% SPIncl.text of December 1, 1983 3:52 am --- Stolfi

Algorithm for point inclusion in a simple polygon:

Source: "A kinetic framework for computational geometry" Leo Guibas, Lyle Ramshaw, and Jorge Stolfi. Proceedings 24th FOCS (november 1983).
Let P be a simple polygon, with vertices v[0], v[1], v[2], ..., v[n-1], and turning angles t[0], t[1], ..., t[n-1], in counterclockwise order (the turning angle at a vertex is positive if the polygon turns left at that vertex, negative if it turns right, and zero if it continues on the same line).
Define the Boolean predicate L[i](q) as being true if point q is to the left of the line v[i-1]v[i]. Then we define the predicate S[i](q) as being "L[i](q) AND NOT L[i+1](q)" if the turn t[i] is a left turn, and "NOT L[i](q) AND L[i+1](q)" otherwise. (The indices i+1 and i-1 are taken modulo n).
Intuitively, the predicate S[i](q) is true if q is swept by the turn t[i]. If q lies on the line v[i-1]v[i], we take L[i](q) as being true or false according to whether we want the resulting test to exclude boundary points of the polygon or not (it does not matter whether q lies between the two vertices or not).

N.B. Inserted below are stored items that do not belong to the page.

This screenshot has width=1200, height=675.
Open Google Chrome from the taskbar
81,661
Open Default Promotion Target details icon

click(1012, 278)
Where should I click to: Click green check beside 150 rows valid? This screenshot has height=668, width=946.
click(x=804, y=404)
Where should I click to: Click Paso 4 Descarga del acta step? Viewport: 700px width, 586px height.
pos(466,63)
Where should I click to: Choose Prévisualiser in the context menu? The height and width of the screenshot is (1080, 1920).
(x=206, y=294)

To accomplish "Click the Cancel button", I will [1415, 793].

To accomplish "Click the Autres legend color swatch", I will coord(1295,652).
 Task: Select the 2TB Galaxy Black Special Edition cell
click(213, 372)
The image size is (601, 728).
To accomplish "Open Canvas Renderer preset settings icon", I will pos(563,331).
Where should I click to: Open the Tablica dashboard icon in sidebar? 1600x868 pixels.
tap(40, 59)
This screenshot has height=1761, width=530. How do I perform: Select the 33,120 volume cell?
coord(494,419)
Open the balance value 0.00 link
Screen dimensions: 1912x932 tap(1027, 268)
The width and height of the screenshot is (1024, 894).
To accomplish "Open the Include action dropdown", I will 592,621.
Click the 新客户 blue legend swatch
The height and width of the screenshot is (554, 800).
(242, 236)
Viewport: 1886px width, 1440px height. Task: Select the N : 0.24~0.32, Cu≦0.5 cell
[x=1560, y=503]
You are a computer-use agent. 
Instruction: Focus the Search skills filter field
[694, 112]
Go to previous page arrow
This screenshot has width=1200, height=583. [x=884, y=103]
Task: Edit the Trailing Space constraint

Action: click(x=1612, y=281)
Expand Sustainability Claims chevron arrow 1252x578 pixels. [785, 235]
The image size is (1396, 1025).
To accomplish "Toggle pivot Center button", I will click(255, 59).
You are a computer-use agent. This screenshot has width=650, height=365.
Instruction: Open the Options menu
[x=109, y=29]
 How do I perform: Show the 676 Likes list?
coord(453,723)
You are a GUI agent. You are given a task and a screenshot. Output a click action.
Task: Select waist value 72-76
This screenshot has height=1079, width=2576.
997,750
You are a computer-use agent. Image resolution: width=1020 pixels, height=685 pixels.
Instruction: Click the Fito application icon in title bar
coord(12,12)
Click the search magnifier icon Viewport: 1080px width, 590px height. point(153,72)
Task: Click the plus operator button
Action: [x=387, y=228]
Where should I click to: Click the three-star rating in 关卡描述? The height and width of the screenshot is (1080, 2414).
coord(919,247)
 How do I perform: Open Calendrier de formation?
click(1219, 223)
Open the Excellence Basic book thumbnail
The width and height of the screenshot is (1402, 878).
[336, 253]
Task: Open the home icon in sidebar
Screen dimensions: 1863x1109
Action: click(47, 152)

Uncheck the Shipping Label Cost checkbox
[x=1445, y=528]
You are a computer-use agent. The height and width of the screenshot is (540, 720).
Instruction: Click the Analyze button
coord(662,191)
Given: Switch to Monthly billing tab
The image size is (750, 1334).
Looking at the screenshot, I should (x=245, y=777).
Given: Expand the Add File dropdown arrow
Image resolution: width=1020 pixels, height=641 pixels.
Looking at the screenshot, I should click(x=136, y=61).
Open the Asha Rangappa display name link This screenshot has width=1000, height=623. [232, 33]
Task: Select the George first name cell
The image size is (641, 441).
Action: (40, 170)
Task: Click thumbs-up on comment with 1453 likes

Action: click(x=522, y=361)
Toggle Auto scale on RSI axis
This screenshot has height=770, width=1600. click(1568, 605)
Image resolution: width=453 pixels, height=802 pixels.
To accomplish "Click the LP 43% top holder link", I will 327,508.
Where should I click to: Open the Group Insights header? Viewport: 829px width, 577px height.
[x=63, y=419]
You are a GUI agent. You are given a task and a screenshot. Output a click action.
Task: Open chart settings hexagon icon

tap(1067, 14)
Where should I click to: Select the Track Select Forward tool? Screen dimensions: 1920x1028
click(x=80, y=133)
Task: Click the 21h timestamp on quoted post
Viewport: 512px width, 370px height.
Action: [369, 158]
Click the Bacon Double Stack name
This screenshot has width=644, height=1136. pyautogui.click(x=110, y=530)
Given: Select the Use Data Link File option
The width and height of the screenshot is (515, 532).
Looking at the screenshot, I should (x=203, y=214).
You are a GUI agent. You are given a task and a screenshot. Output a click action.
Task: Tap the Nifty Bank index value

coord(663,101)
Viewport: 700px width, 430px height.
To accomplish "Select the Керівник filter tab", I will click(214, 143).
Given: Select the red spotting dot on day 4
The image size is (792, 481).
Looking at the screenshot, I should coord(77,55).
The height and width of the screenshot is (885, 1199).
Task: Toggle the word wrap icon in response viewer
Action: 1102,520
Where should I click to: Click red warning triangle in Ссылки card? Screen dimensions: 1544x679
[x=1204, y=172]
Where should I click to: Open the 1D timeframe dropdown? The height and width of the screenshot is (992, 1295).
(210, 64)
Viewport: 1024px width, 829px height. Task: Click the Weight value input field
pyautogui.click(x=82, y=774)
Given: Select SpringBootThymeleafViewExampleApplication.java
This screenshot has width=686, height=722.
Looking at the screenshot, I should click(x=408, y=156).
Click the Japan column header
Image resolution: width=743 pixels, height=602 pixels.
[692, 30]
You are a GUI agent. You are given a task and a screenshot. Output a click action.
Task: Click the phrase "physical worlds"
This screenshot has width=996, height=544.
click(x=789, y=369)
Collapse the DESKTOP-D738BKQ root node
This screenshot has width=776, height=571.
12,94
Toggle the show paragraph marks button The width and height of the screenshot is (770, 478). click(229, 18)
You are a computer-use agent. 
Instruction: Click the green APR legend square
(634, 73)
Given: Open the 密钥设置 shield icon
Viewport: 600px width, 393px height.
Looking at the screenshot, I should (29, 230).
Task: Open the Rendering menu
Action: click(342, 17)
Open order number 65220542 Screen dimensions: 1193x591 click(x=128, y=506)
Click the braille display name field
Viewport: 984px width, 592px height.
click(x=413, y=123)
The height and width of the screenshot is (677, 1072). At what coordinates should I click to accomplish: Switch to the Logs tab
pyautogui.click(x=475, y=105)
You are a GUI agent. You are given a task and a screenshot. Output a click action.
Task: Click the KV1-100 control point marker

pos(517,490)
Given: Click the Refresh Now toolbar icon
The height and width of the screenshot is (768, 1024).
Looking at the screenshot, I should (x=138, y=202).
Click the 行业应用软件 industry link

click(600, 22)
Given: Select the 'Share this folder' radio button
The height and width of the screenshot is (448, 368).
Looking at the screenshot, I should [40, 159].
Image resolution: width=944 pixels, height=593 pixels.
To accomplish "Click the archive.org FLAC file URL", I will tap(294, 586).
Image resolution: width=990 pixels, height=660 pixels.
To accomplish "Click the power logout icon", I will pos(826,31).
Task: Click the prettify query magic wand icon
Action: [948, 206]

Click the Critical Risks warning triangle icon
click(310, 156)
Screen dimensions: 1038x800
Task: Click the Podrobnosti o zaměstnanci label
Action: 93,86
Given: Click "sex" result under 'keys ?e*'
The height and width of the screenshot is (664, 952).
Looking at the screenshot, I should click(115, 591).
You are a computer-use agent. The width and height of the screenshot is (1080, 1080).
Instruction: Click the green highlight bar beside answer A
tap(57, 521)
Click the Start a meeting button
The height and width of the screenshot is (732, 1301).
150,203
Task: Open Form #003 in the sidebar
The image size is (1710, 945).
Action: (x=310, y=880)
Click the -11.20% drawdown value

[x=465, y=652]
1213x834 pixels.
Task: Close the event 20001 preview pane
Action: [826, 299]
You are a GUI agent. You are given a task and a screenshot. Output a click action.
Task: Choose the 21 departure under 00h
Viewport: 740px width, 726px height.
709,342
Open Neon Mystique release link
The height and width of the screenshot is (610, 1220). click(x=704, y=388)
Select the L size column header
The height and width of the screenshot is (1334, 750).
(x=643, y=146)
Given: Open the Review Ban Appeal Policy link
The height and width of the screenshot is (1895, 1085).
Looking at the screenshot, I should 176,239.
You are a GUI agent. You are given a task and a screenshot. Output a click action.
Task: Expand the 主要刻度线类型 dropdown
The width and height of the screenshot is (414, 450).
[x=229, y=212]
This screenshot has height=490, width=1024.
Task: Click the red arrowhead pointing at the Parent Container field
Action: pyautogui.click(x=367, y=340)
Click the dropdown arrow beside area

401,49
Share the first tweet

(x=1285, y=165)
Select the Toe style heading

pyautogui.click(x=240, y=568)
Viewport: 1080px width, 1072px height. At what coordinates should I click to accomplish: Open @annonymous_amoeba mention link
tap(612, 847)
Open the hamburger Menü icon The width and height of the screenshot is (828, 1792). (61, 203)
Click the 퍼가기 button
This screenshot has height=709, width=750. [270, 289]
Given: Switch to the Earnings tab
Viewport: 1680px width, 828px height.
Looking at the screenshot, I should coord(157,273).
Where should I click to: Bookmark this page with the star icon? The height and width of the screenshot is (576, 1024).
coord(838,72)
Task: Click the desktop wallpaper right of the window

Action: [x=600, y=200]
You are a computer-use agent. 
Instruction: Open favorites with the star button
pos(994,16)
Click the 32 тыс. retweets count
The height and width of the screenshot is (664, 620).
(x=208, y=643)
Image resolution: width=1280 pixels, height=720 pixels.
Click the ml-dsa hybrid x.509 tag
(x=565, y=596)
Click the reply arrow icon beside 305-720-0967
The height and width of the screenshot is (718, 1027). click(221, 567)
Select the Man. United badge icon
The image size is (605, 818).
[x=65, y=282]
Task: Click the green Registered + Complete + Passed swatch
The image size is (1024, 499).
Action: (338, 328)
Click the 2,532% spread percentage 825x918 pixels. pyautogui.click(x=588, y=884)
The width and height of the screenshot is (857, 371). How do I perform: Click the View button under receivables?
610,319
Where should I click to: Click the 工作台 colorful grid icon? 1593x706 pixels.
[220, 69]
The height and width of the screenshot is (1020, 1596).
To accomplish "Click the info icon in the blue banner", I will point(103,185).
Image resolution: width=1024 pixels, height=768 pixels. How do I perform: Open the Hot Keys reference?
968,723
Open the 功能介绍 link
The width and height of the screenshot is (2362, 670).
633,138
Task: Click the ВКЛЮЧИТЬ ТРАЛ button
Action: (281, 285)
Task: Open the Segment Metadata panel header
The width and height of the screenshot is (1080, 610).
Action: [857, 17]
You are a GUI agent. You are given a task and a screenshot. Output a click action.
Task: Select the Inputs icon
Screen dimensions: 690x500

Also, if the turn t[i] is null, we let S[i](q) be false.
It turns out that the point q is inside or outside P depending on whether it is swept an even or odd number of times by the turns. Therefore, the point q is inside P if and only if the exclusive or of all S[i](q),

S[0](q) XOR S[1](q) XOR S[2](q) XOR ... XOR S[n-1](q)

is false. (See the paper for a proof.)
The predicate L[i](q) corresponds to testing whether the following determinant is positive:

| xv[i-1] yv[i-1] 1 |
| |
| xv[i] yv[i] 1 |
| |
| xq yq 1 |
Expanded by the first column, this becomes
xv[i-1] (yv[i] - yq) - xv[i] (yv[i-1] - yq) + xq (yv[i-1] - yv[i])
The turn t[i] is to the left (resp. right) iff the determinant below is positive (resp. negative):

| xv[i-1] yv[i-1] 1 |
| |
| xv[i] yv[i] 1 |
| |
| xv[i+1] yv[i+1] 1 |
Therefore, if we expand all determinants as above, the test requires 6n multiplications, 10n additions/subtractions, and O(n) comparisions with zero + boolean operations.
It is clear that all these computations can be carried on in a single pass over the vertices, without any auxiliary arrays. In particular, there is no need to store the L[i]'s and S[i]'s..
If we have many points to test against the same polygon, we can expand the L[i](q)determinant by the last row as

xq (yv[i-1] - yv[i]) + yq (xv[i] - xv[i-1]) + (xv[i-1] yv[i] - yv[i-1] xv[i])
We then precompute the coefficients A[i] = (yv[i-1] - yv[i]), B[i] = (xv[i] - xv[i-1]), and C[i] = (xv[i-1] yv[i] - yv[i-1] xv[i]) of the line v[i-1]v[i]. We also precompute (as discussed above) the boolean flags T[i] that are true iff the turn t[i] turns to the left. This all can be done in 5n multiplications, 6n add/subtracts, and sundry compares + booleans. Then for each point q we compute L[i](q) by evaluating xq A[i] + yq B[i] + C[i], and compute

S[i](q) = ((NOT T[i]) XOR L[i](q)) AND (T[i] XOR L[i+1](q))
This takes an additional 2n multiplications, 3n add/subtracts, n compares with zero, and 4n boolean ops, for each point q.